» TO DO
Give every line of the material back exactly, images removed.
* * * * * * * * *
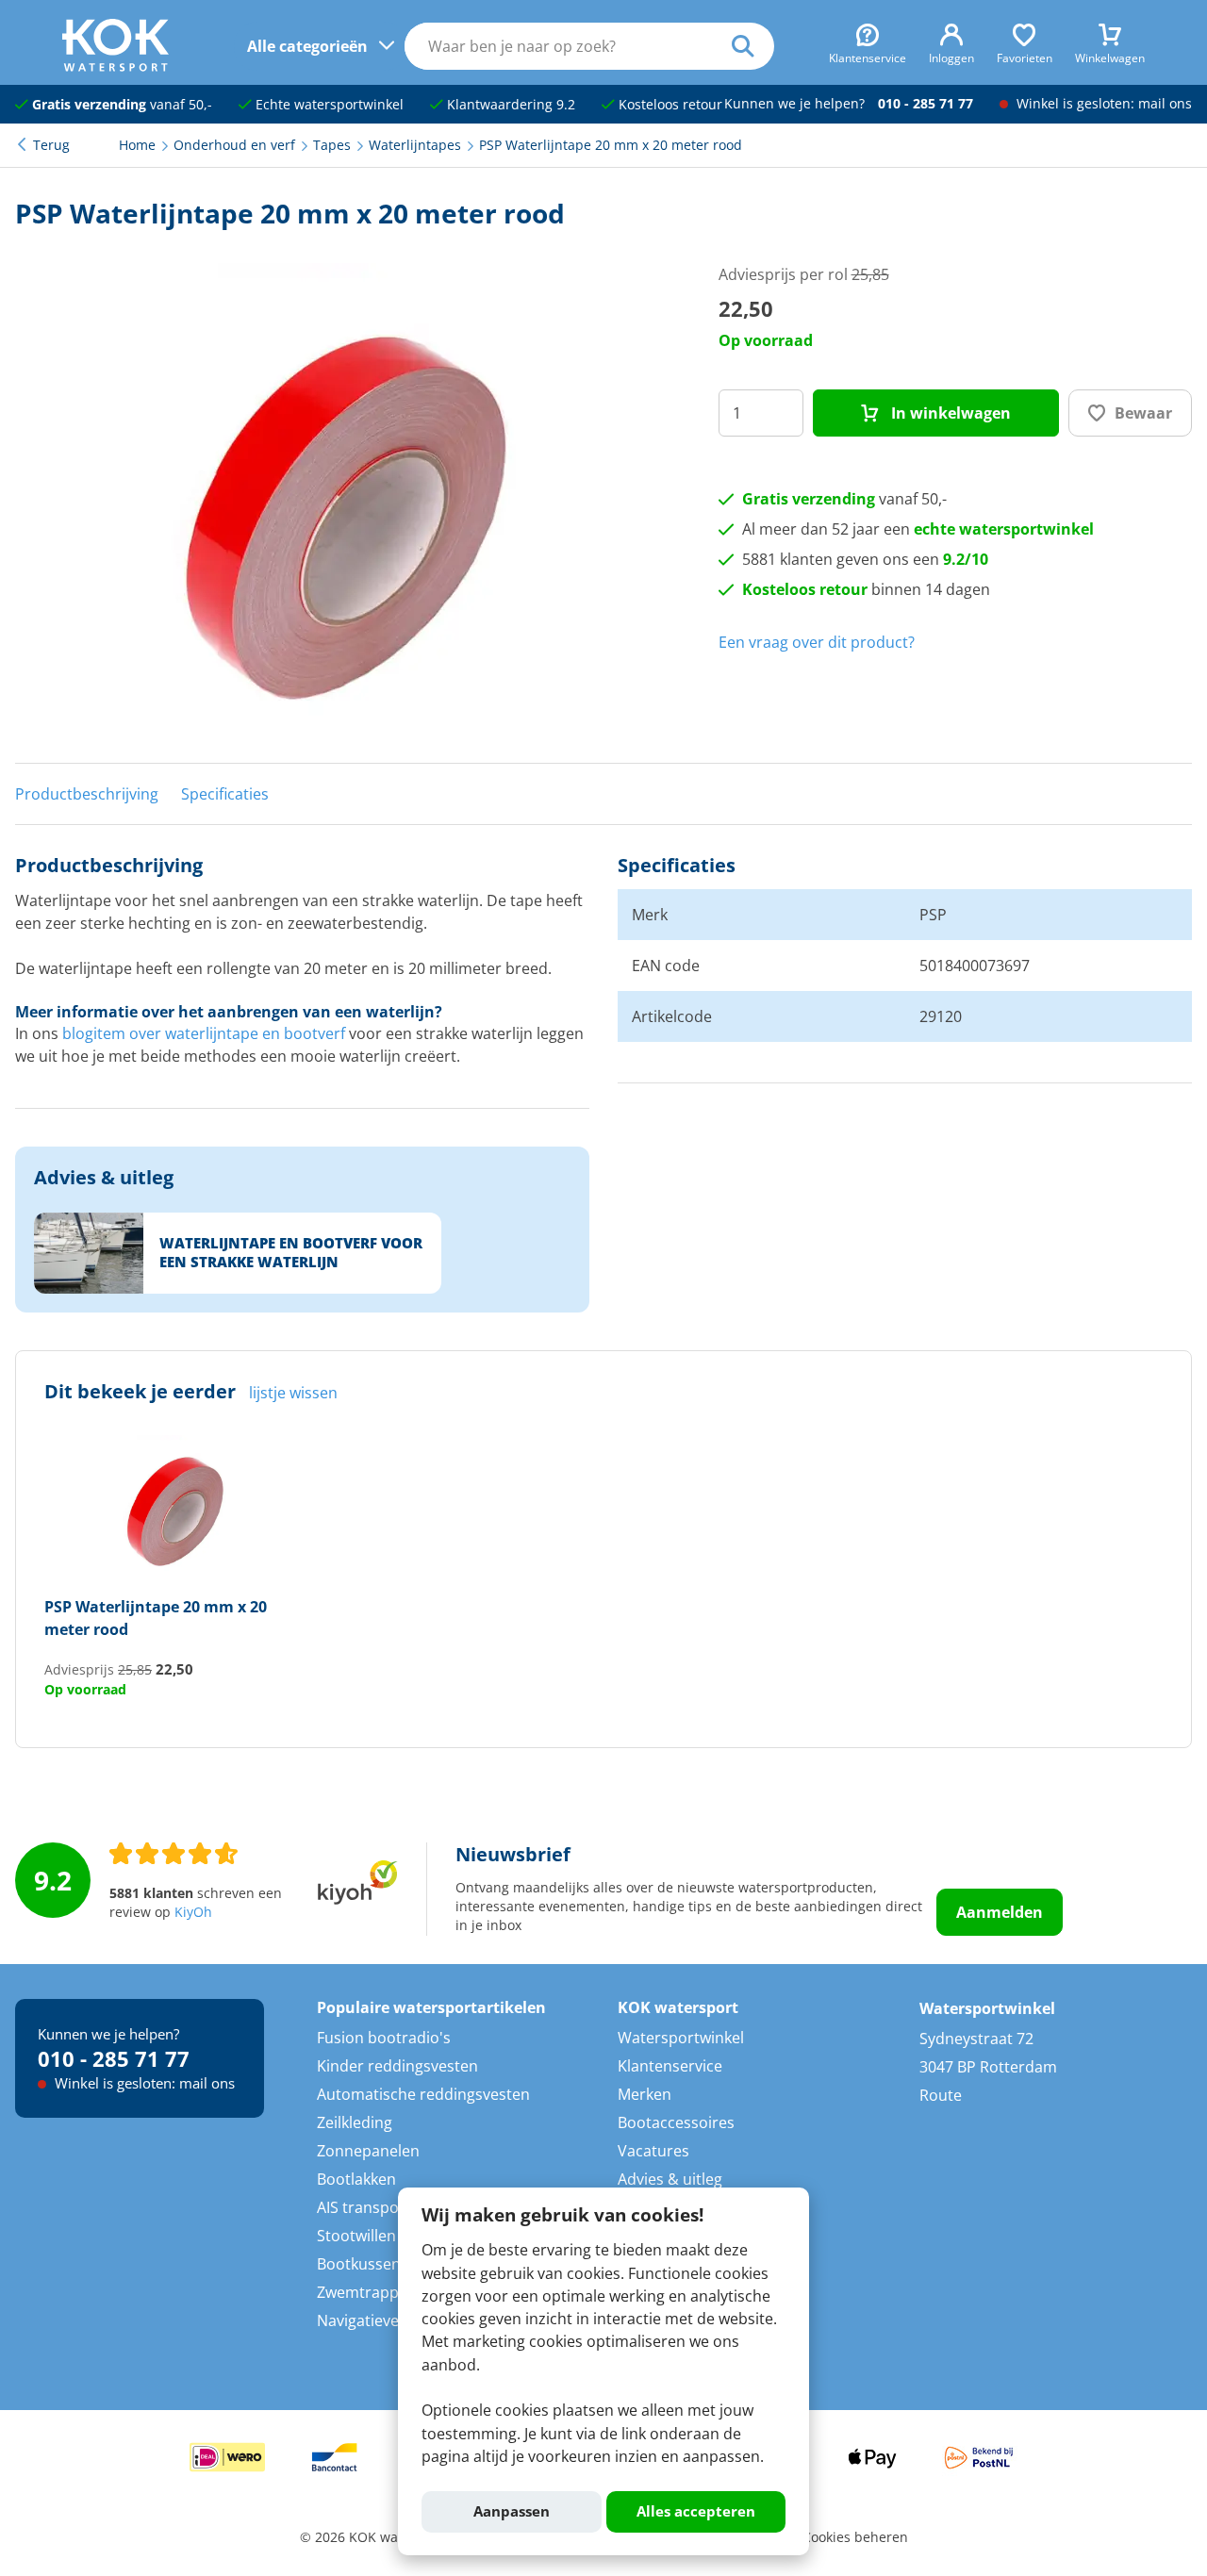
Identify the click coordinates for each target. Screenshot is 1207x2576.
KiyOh (193, 1912)
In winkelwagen (949, 413)
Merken (644, 2094)
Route (940, 2095)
* * * * * * * * *
» SOLUTION FOR THIS TASK
Identify the click coordinates for each target. Screenshot is 1207x2576.
KiyOh (193, 1912)
In winkelwagen (949, 413)
Merken (644, 2094)
Route (940, 2095)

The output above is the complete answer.